M. Schmid : L’Autriche a une économie très développée, orientée vers l’exportation, en général. Pourtant les exportations sur le Maroc ne sont pas encore très importantes. Compte tenu du fait qu’il existe des pans entiers de l’économie marocaine, qui pourraient bénéficier des compétences autrichiennes, nous nous attèlerons sur ce volet en priorité. En matière d’équipements pour l’industrie (machines-outils, infrastructures de base, etc) l’Autriche, qui a beaucoup d’expertise, peut apporter beaucoup. Nous fournissons pour l’industrie alimentaire, un intrant important: l’acide citrique. Un autre de nos domaines de compétence se situe dans l’infrastructure de l’eau potable, de l’assainissement, de l’électricité, de l’environnement, du ferroviaire. Sur ce dernier volet, nous avons déjà réalisé une étude pour le projet de métro de Casablanca, malheureusement abandonné aujourd’hui en faveur d’une autre forme de transport, le tramway. Je rappelle qu’excepté en Allemagne, La plus grande implantation de Siemens (fabricant de wagons) se situe en Autriche. Son centre de compétences y est basé avec un effectif de plus de 30.000 personnes. Nous pouvons donc apporter un soutien non négligeable dans ce sens, tout comme dans la maintenance de voies ferrées.
Concernant les produits de grande consommation, nous ne sommes pas très compétitifs sur le marché marocain. N’empêche, quelques uns de nos produits, sont bien présents ici. C’est notamment le cas dans le secteur des boissons de Red Bull (boisson énergisante sans alcool).
Pour vivifier les courants d’affaires entre les deux pays, des missions commerciales sont souvent organisées. Existe-t-il une sorte de club permettant aux opérateurs de mieux se connaître?

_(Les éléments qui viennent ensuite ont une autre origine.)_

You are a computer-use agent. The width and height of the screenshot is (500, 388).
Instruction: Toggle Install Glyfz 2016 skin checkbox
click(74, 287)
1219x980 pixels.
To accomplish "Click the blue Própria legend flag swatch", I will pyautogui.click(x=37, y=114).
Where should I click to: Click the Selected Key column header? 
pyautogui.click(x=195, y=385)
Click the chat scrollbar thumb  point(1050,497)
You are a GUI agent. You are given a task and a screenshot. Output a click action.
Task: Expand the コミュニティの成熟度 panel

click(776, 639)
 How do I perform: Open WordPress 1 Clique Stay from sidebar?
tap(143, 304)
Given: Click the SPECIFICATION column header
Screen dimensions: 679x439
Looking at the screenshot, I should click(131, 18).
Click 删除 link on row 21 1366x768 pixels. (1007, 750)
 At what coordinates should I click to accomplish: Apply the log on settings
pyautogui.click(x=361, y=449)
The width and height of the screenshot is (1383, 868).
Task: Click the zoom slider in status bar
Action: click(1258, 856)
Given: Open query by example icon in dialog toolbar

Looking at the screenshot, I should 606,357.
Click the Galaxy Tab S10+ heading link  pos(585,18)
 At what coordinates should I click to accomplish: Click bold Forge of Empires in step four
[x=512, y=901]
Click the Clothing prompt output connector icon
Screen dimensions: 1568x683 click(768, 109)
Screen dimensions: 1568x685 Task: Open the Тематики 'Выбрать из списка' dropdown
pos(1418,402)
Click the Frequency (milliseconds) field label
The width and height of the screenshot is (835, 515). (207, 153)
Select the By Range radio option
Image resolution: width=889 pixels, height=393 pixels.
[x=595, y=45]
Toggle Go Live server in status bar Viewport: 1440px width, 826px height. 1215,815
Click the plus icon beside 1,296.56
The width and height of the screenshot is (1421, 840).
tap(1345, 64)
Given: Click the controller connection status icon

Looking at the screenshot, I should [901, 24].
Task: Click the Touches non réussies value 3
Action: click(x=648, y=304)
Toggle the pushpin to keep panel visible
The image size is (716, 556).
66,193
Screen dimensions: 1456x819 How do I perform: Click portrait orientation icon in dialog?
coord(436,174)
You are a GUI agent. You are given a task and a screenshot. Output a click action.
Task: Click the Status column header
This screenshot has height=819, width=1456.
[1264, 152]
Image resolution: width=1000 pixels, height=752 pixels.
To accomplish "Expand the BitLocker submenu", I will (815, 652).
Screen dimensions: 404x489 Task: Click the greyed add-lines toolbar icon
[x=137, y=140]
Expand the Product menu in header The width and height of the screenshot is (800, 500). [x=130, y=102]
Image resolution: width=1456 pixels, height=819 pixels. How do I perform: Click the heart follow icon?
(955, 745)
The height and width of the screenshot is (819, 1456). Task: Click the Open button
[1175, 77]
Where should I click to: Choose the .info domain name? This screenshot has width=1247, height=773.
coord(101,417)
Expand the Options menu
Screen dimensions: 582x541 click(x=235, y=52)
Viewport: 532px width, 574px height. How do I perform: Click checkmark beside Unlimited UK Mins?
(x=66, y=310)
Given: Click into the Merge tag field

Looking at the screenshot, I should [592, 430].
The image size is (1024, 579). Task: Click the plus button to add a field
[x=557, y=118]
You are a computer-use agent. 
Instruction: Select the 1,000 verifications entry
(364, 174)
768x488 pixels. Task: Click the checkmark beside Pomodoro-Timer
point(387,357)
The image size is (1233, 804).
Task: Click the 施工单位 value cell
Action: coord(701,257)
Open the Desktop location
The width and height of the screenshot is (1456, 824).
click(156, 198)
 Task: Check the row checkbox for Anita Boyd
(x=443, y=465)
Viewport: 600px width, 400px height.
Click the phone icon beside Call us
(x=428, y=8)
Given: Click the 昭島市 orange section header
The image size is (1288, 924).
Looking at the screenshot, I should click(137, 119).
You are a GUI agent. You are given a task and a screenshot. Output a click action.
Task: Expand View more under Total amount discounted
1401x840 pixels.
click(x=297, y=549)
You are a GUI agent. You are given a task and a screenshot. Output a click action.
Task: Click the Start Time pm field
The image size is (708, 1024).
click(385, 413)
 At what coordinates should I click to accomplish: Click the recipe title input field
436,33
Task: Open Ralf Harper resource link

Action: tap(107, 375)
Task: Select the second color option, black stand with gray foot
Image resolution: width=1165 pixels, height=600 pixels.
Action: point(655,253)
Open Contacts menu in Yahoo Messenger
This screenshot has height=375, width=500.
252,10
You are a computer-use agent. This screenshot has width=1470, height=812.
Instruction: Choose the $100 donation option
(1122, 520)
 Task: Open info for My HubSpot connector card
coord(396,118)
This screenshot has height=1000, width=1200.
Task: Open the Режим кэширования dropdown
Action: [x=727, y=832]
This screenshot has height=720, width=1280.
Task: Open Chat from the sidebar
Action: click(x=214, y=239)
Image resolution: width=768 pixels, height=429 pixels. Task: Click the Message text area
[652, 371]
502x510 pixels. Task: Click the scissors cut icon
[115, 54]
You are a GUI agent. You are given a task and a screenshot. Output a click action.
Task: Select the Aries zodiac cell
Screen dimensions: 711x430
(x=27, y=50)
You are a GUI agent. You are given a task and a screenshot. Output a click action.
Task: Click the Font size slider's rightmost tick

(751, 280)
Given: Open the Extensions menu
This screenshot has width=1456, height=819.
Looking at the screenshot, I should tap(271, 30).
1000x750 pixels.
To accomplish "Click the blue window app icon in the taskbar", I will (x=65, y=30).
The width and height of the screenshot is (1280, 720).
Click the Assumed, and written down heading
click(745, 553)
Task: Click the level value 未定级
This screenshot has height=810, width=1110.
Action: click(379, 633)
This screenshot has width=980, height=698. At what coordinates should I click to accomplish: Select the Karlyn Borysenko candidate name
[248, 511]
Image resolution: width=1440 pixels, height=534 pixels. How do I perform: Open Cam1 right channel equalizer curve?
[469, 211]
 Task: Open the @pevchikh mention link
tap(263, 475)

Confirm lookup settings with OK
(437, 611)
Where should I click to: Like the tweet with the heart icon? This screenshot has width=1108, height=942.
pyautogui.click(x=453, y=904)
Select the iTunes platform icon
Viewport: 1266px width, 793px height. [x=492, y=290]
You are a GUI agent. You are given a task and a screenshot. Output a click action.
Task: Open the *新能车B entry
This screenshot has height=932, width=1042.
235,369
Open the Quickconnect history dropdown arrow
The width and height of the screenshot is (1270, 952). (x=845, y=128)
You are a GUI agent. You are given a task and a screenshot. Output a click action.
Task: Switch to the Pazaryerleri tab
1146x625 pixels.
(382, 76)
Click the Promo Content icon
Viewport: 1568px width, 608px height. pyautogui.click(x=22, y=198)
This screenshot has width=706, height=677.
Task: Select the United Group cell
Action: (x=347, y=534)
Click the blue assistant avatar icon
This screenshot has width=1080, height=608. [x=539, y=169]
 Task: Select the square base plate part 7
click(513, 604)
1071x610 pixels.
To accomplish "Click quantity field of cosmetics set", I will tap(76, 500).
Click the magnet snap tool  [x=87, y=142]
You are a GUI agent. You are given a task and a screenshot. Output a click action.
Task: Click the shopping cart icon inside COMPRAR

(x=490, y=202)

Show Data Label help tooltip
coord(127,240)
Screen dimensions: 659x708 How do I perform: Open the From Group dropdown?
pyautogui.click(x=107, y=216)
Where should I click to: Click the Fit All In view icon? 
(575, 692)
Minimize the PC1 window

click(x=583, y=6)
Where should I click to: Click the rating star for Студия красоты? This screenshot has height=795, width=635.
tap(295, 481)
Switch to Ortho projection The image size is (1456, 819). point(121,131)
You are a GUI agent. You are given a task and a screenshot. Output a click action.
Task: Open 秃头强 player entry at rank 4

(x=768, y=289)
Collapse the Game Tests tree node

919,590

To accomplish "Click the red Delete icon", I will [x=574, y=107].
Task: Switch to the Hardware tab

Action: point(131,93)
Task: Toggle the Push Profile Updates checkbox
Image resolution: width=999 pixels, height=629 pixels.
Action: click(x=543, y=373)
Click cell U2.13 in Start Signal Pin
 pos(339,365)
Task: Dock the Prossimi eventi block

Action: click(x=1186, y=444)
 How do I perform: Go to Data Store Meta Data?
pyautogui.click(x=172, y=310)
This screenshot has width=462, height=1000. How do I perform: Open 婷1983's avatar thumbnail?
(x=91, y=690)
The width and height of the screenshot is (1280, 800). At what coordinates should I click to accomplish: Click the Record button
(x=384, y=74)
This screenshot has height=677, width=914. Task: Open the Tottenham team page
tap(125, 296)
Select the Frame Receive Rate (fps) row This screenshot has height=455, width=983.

Sous cette dénomination, non. Nous disposons d’une équipe au sein de la Délégation Commerciale de l’Ambassade d’Autriche, basée à Casablanca. Nous nouons de très bonnes relations avec les hommes d’affaires autrichiens et marocains. Ici nous travaillons d’arrache-pied avec les uns et les autres ainsi qu’avec les organisations patronales et les chambres de commerce d’industrie et de services. Nos liens commerciaux n’en sont que plus renforcés. Pas plus tard que trois semaines, un Accord de Coopération a été signé à Marrakech entre la Chambre Économique Fédérale d’Autriche et la Chambre de Commerce, d’Industrie et de Services de Casablanca. A la fin du mois d’avril, le ministre de la Santé a effectué une visite de travail. Au début du mois de mai, ce fut le ministre chargé de la Mise à Niveau de l’économie, qui lui a emboîté le pas à Vienne.
Dans l’avenir, sur quels secteurs l’accent sera-t-il mis?
Dans le domaine hospitalier où nous livrons des structures clés en main. C’est un secteur où beaucoup de choses peuvent être accomplies. Par ailleurs, nous venons d’achever une réunion avec le Directeur Général de la Sonasid et les représentants d’une entreprise autrichienne pour l’introduction d’une nouvelle technique de conception de préfabriqués. grâce à cette technique, les promoteurs immobiliers pourront ériger des immeubles R+5 ou R+6, à des prix défiant toute concurrence. C’est un concept sûr, rapide à mettre en place et qui prend en considération l’aléa sismique.